> [Stored items]
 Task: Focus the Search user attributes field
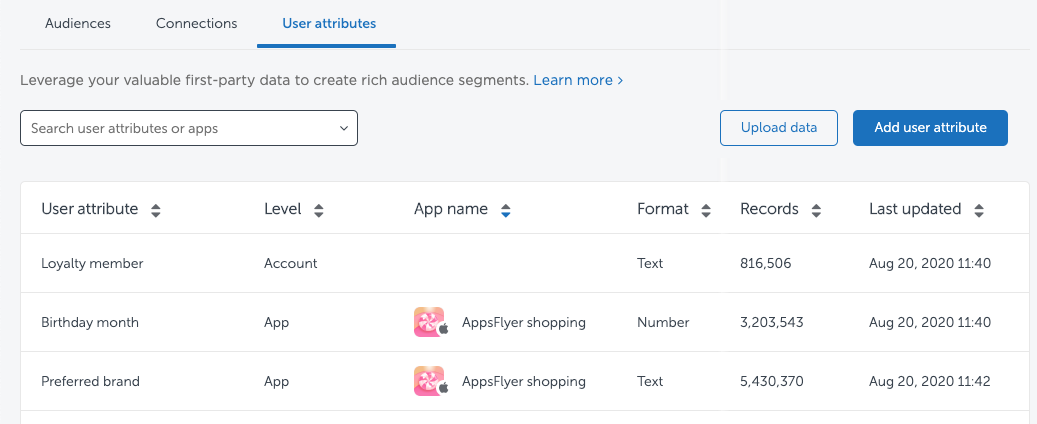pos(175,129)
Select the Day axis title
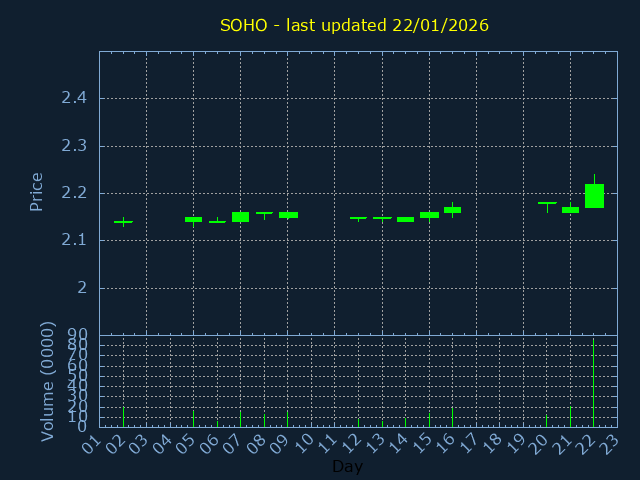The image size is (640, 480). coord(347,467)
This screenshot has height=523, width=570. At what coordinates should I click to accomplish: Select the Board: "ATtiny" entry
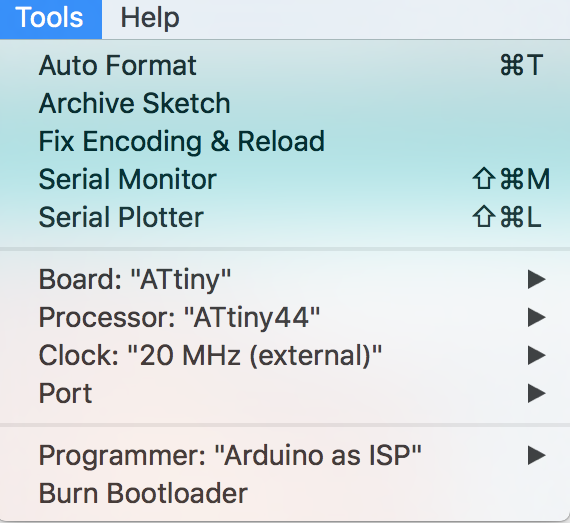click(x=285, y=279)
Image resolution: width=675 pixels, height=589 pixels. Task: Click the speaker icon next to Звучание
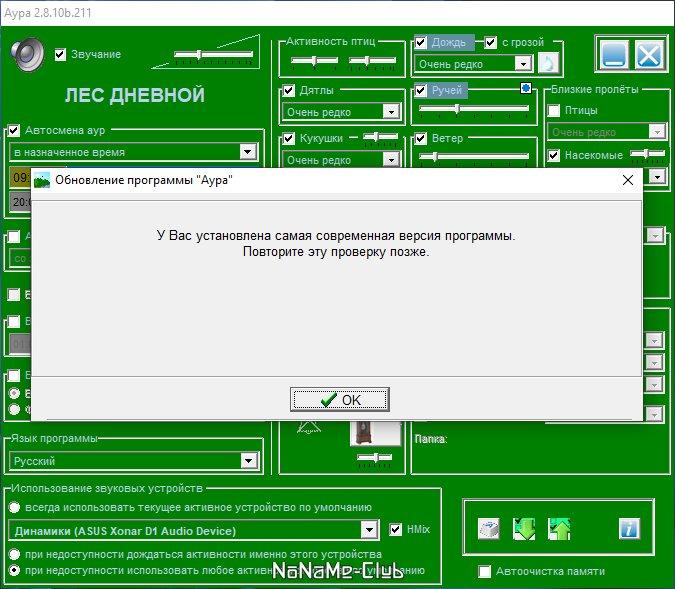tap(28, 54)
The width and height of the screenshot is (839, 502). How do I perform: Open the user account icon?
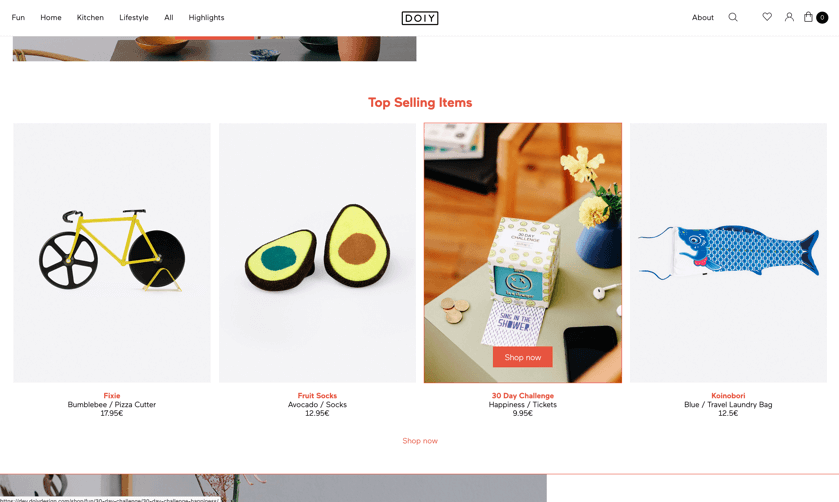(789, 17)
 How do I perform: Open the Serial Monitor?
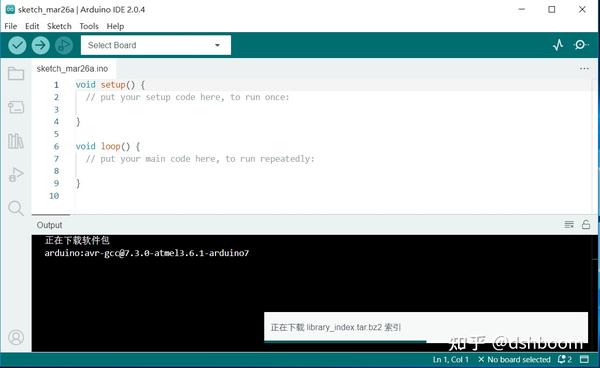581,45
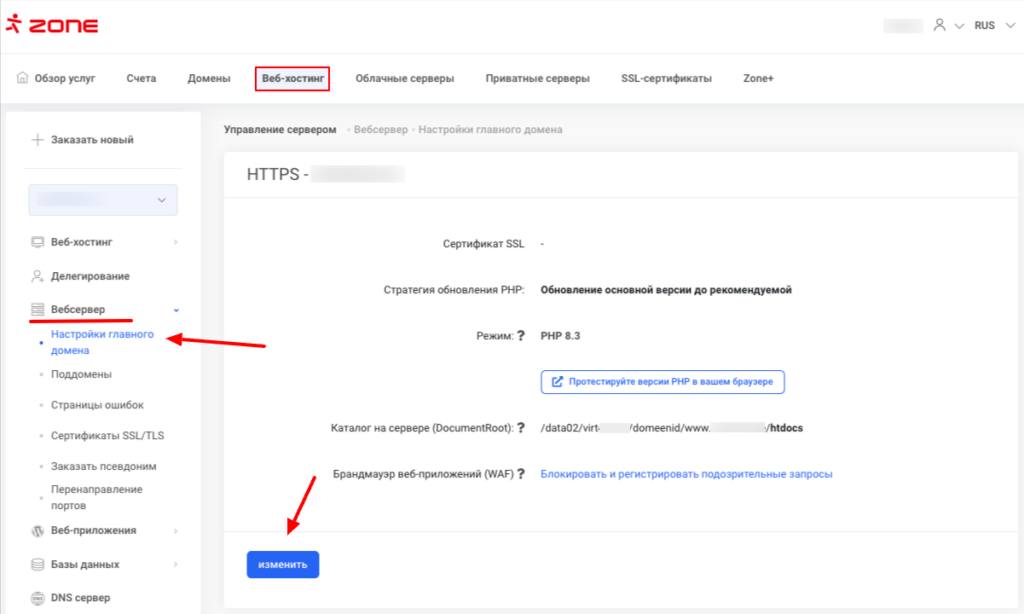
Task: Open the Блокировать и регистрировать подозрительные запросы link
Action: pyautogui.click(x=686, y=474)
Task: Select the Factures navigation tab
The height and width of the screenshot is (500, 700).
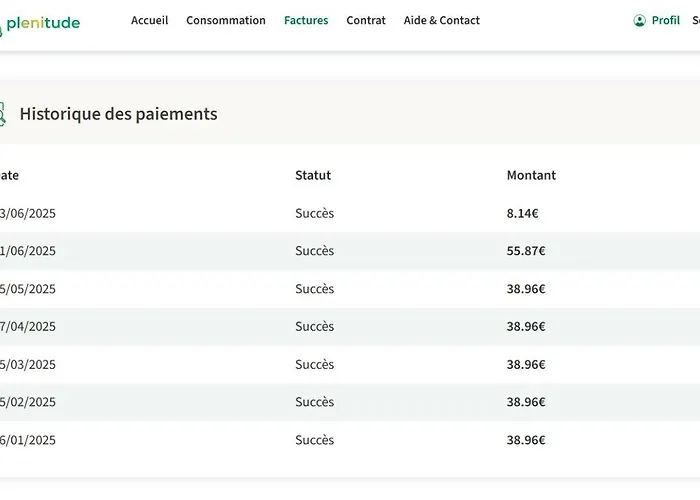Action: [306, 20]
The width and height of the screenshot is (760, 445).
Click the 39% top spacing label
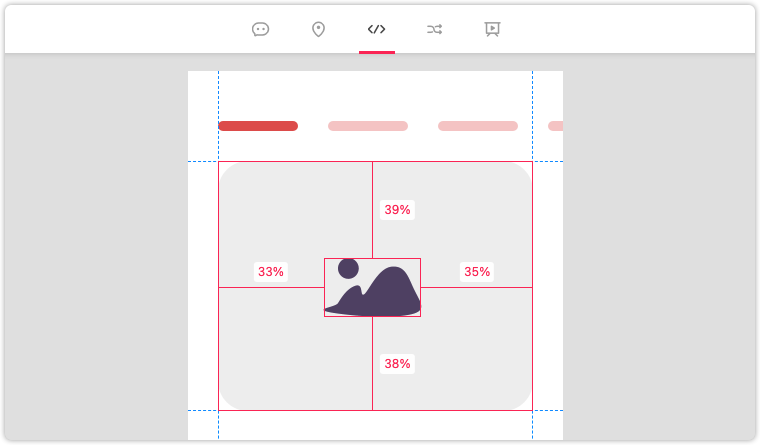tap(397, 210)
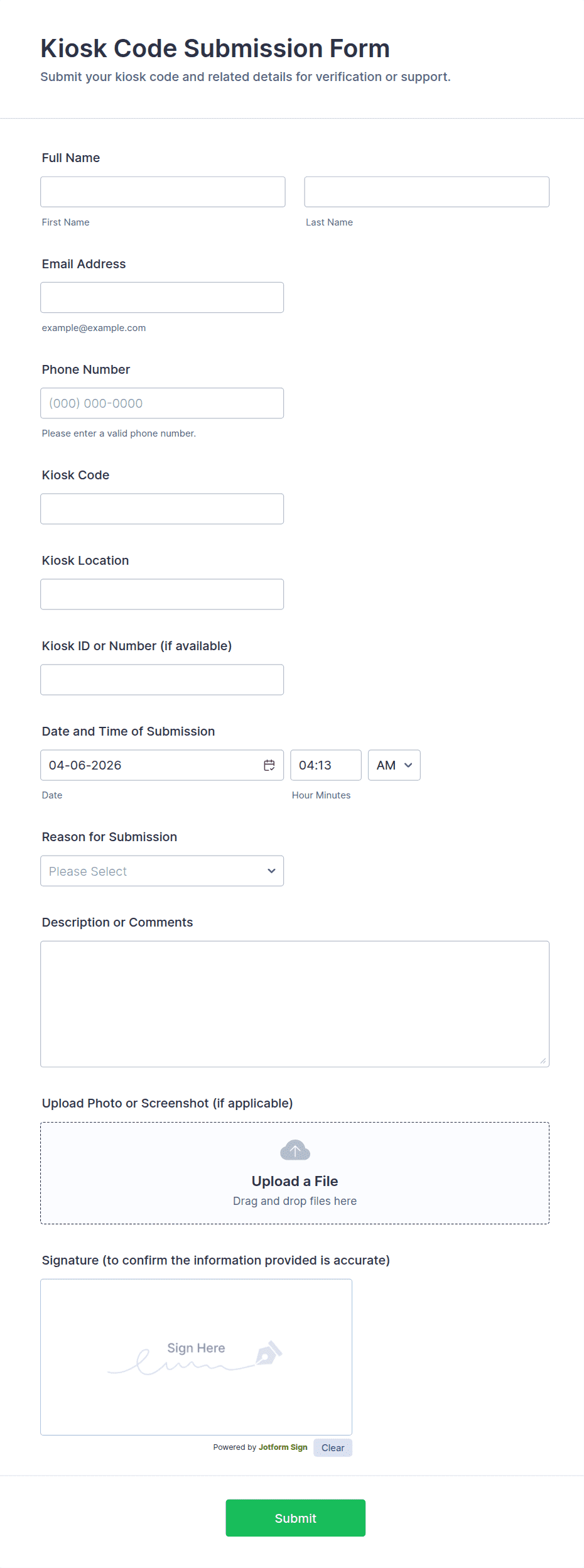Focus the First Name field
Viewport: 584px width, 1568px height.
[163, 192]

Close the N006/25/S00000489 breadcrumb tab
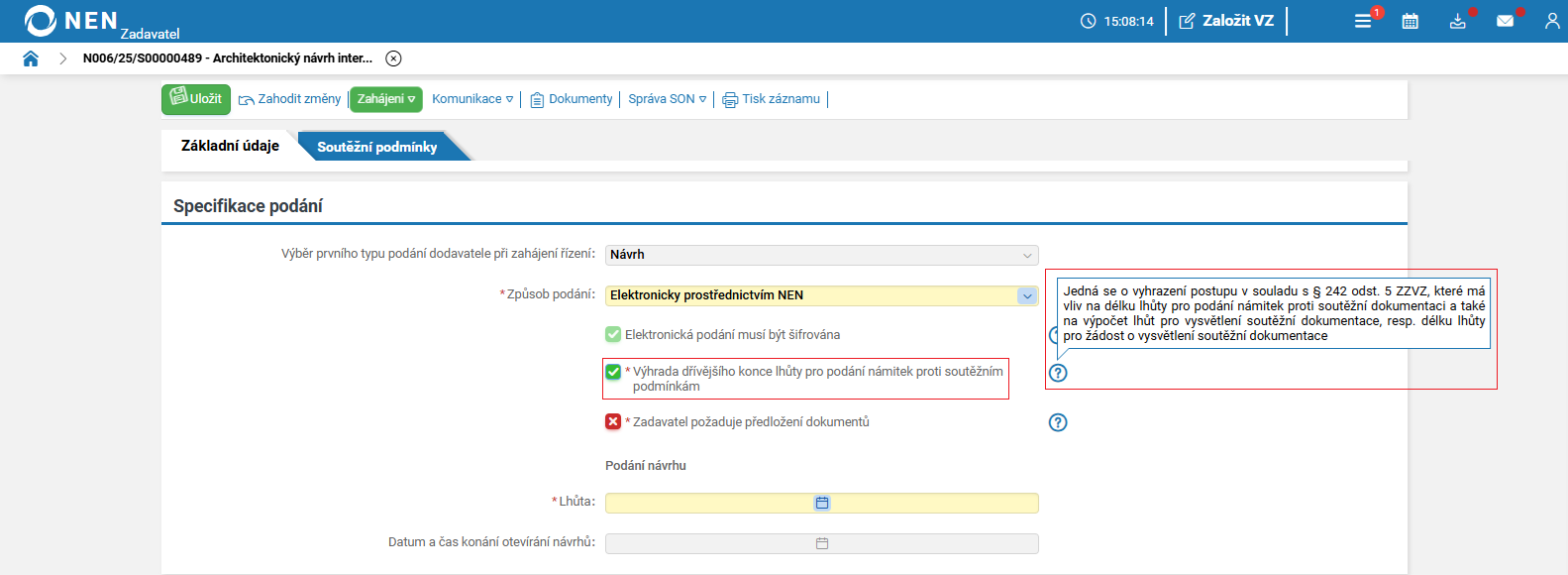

> [Exercise requirements] In the data above, the stretch from the line with "How do I perform: Open the Serial Monitor?" through the line with "The width and height of the screenshot is (760, 445)." is to be returned exactly, minus any pictures.

> [Expected output]
 How do I perform: Open the Serial Monitor?
581,45
Task: Open the Блокировать и регистрировать подозрительные запросы link
Action: pyautogui.click(x=686, y=474)
Task: Select the Factures navigation tab
The height and width of the screenshot is (500, 700).
Action: [306, 20]
The width and height of the screenshot is (760, 445).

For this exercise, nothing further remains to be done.